--- Objective ---
Present every line of the items below as a Markdown table with the columns Row and Line. Put the row number under Row, put the line's text under Line, and leave out blank lines.

--- START OF Dataset entries ---

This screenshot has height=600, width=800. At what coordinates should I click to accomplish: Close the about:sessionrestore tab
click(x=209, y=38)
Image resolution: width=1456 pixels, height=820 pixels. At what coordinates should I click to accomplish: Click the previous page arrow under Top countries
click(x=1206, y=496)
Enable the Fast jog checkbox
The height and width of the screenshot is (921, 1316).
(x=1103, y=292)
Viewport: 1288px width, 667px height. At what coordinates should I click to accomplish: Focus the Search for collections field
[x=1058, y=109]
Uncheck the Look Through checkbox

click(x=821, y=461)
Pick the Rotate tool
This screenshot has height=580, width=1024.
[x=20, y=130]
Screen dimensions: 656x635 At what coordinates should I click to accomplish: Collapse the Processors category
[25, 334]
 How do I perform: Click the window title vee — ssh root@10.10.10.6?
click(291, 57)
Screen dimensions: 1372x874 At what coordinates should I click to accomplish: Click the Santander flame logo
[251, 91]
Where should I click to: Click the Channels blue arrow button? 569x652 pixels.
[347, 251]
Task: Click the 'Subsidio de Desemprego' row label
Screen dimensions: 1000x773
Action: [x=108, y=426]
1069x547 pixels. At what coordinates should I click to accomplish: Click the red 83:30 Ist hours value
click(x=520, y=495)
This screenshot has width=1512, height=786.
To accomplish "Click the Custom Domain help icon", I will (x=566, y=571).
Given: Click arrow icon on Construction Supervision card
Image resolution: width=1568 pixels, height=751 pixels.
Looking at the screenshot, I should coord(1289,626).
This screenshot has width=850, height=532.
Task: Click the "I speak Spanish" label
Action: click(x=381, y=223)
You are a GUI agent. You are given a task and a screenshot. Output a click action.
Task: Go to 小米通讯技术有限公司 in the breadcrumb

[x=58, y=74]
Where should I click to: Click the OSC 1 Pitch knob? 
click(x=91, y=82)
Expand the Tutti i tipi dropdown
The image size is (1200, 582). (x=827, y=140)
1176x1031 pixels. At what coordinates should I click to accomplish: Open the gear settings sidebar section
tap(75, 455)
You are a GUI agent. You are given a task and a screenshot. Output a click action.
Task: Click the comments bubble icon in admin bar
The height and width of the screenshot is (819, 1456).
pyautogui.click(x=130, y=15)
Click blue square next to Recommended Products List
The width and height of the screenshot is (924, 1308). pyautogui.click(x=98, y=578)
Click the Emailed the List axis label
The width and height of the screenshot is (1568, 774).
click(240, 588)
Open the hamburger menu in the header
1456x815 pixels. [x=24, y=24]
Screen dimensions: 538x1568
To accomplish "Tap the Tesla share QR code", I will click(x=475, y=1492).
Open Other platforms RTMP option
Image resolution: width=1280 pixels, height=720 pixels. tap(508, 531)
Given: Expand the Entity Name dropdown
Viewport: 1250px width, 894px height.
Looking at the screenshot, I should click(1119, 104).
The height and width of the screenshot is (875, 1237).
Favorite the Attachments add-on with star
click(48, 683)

--- END OF Dataset entries ---

--- In response ---
| Row | Line |
|---|---|
| 1 | This screenshot has height=600, width=800. At what coordinates should I click to accomplish: Close the about:sessionrestore tab |
| 2 | click(x=209, y=38) |
| 3 | Image resolution: width=1456 pixels, height=820 pixels. At what coordinates should I click to accomplish: Click the previous page arrow under Top countries |
| 4 | click(x=1206, y=496) |
| 5 | Enable the Fast jog checkbox |
| 6 | The height and width of the screenshot is (921, 1316). |
| 7 | (x=1103, y=292) |
| 8 | Viewport: 1288px width, 667px height. At what coordinates should I click to accomplish: Focus the Search for collections field |
| 9 | [x=1058, y=109] |
| 10 | Uncheck the Look Through checkbox |
| 11 | click(x=821, y=461) |
| 12 | Pick the Rotate tool |
| 13 | This screenshot has height=580, width=1024. |
| 14 | [x=20, y=130] |
| 15 | Screen dimensions: 656x635 At what coordinates should I click to accomplish: Collapse the Processors category |
| 16 | [25, 334] |
| 17 |  How do I perform: Click the window title vee — ssh root@10.10.10.6? |
| 18 | click(291, 57) |
| 19 | Screen dimensions: 1372x874 At what coordinates should I click to accomplish: Click the Santander flame logo |
| 20 | [251, 91] |
| 21 | Where should I click to: Click the Channels blue arrow button? 569x652 pixels. |
| 22 | [347, 251] |
| 23 | Task: Click the 'Subsidio de Desemprego' row label |
| 24 | Screen dimensions: 1000x773 |
| 25 | Action: [x=108, y=426] |
| 26 | 1069x547 pixels. At what coordinates should I click to accomplish: Click the red 83:30 Ist hours value |
| 27 | click(x=520, y=495) |
| 28 | This screenshot has width=1512, height=786. |
| 29 | To accomplish "Click the Custom Domain help icon", I will (x=566, y=571). |
| 30 | Given: Click arrow icon on Construction Supervision card |
| 31 | Image resolution: width=1568 pixels, height=751 pixels. |
| 32 | Looking at the screenshot, I should coord(1289,626). |
| 33 | This screenshot has width=850, height=532. |
| 34 | Task: Click the "I speak Spanish" label |
| 35 | Action: click(x=381, y=223) |
| 36 | You are a GUI agent. You are given a task and a screenshot. Output a click action. |
| 37 | Task: Go to 小米通讯技术有限公司 in the breadcrumb |
| 38 | [x=58, y=74] |
| 39 | Where should I click to: Click the OSC 1 Pitch knob?  |
| 40 | click(x=91, y=82) |
| 41 | Expand the Tutti i tipi dropdown |
| 42 | The image size is (1200, 582). (x=827, y=140) |
| 43 | 1176x1031 pixels. At what coordinates should I click to accomplish: Open the gear settings sidebar section |
| 44 | tap(75, 455) |
| 45 | You are a GUI agent. You are given a task and a screenshot. Output a click action. |
| 46 | Task: Click the comments bubble icon in admin bar |
| 47 | The height and width of the screenshot is (819, 1456). |
| 48 | pyautogui.click(x=130, y=15) |
| 49 | Click blue square next to Recommended Products List |
| 50 | The width and height of the screenshot is (924, 1308). pyautogui.click(x=98, y=578) |
| 51 | Click the Emailed the List axis label |
| 52 | The width and height of the screenshot is (1568, 774). |
| 53 | click(240, 588) |
| 54 | Open the hamburger menu in the header |
| 55 | 1456x815 pixels. [x=24, y=24] |
| 56 | Screen dimensions: 538x1568 |
| 57 | To accomplish "Tap the Tesla share QR code", I will click(x=475, y=1492). |
| 58 | Open Other platforms RTMP option |
| 59 | Image resolution: width=1280 pixels, height=720 pixels. tap(508, 531) |
| 60 | Given: Expand the Entity Name dropdown |
| 61 | Viewport: 1250px width, 894px height. |
| 62 | Looking at the screenshot, I should click(1119, 104). |
| 63 | The height and width of the screenshot is (875, 1237). |
| 64 | Favorite the Attachments add-on with star |
| 65 | click(48, 683) |